Tony Oursler. The volcano and poetics tattoo

A otto anni dalla grande retrospettiva tenutasi al PAC Open Obscura, curata da Demetrio Paparoni e Gianni Mercurio, Tony Oursler torna a Milano con una mostra alla Dep Art Gallery dal titolo The Volcano and Poetics Tattoo.
Ancora una volta curata da Paparoni, l’esposizione presenta dal 6 aprile al 1° giugno 2019 i lavori più recenti dell’artista statunitense che, mai soddisfatto delle tradizionali modalità di produzione e presentazione dell’immagine in movimento, adotta, per questa mostra, tre differenti approcci: il video in 3D Le Volcan (2015-2016), l’installazione in realtà virtuale Spacemen R My Friended (2016), la video installazione Lapsed C con lo schermo foto-luminescente di Poetics Tattoo (1977-2017).

Le opere presentate nello spazio milanese sono pensate per sperimentare gli effetti disorientanti che la tecnologia ha sull’uomo, come spesso accade nei lavori di Oursler. Il pubblico, grazie all’aiuto di appositi visori 3D, è chiamato a immergersi nelle ambientazioni e tra i personaggi virtuali e stranianti creati dall’artista. La galleria, in un suggestivo allestimento al buio costellato dalle proiezioni, sarà dunque “abitata” da persone e luoghi virtuali e tridimensionali.

“Nei lavori esposti alla Dep Art – scrive Demetrio Paparoni in catalogo – Tony Oursler prosegue la sua ricerca sul rapporto tra psiche e tecnologia, indagando la necessità dell’essere umano di dare risposte a eventi percepiti come misteriosi. Evidenzia così come gli uomini non si accontentino mai delle sole spiegazioni scientifiche, manifestando una forte attrazione per tutto quello che non riescono a spiegarsi”.
Una delle opere in mostra, Le Volcan, in 3D, si riferisce al tentativo fatto dal comandante Louis Dárget, uno pseudoscienziato degli inizi del Novecento, di impressionare la lastra con la sola forza del pensiero.
L'ampia rievocazione delle scene si basa sull'interpretazione della ricerca da parte dell’artista e viene presentata con l'effettiva immagine fotografica prodotta in quel giorno da Darget.
Il video Spacemen R My Friended presenta invece il progenitore della fotografia UFO George Adamski e altri personaggi accomunati dall’interesse per le fotografie di UFO durante la Guerra Fredda, che testimoniano il sovrapporsi nell’immaginario umano di mondi extraterrestri e mondo ultraterreno, inteso in senso spirituale. Con questi come con gli altri suoi lavori, Oursler riconduce la sua arte al complesso universo che scaturisce dalla dimensione spirituale, sfociando in più casi in credenze, desideri, sogni e ossessioni patologiche.
Infine, Lapsed C rappresenta una rielaborazione di foto e video raccolti e registrati da Oursler e Mike Kelley negli anni in cui componevano il gruppo rock sperimentale “Poetics”. Il film è proiettato su uno schermo appositamente trattato che si illumina al buio enfatizzando la qualità gotica del fenomeno della persistenza della visione e ritrae l’inesausta ricerca della band per ritrovare il posto in cui si era tenuta la sfrenatissima festa per l’esibizione finale dei Poetics, incontrando i fantasmi del punk e della psichedelia. Si tratta, in buona parte, di girato ancora inedito, recuperato dall’archivio della band, e mai mostrato in pubblico nemmeno in precedenti collaborazioni dei due artisti.
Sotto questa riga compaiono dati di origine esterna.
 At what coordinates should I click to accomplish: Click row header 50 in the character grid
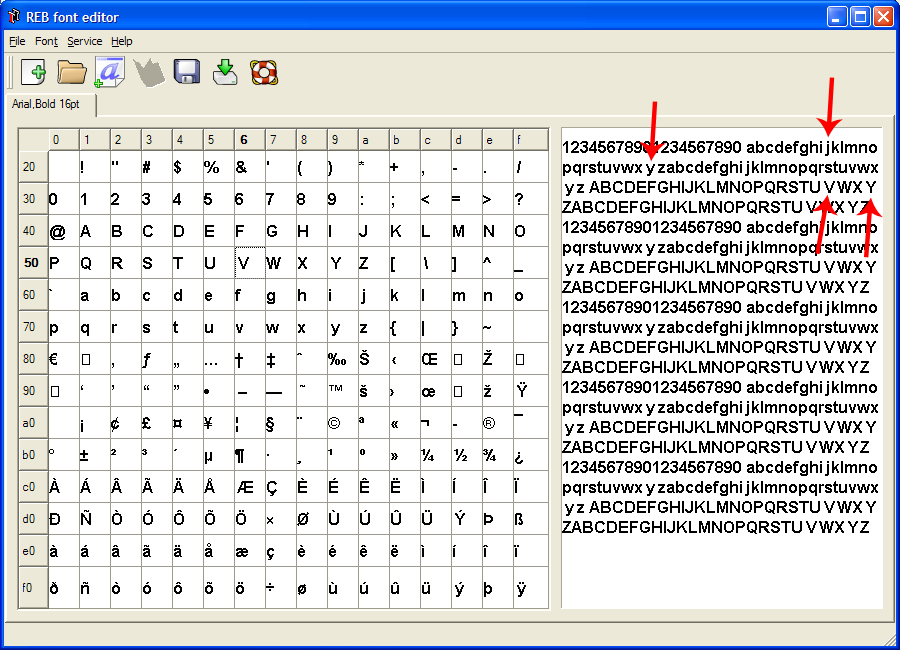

Tony Oursler (New York, 1957; vive e lavora a New York) è noto per le sue innovative integrazioni tra video, scultura e performance. Figura pionieristica nell’ambito dei nuovi mezzi di comunicazione a partire dagli anni Settanta, esplora sin da allora modi diversi per incorporare la tecnica del video nella propria pratica artistica, portando il video fuori dalla bidimensionalità dello schermo per creare, tramite le proiezioni, ambienti tridimensionali in movimento.
Con l’evolversi della tecnologia e nell’avvento della realtà virtuale, l’artista trova un linguaggio ideale col quale esprimersi producendo stimolanti installazioni che, con immagini e suoni dissonanti, intendono confondere e disarmare lo spettatore.

Correda la mostra un volume bilingue (italiano-inglese) realizzato da Dep Art, a cura di Demetrio Paparoni e Antonio Addamiano, contenente un testo del curatore, testi e storyboard dell’artista, riproduzione delle opere esposte, vedute dell'allestimento in galleria e apparati bio-bibliografici aggiornati.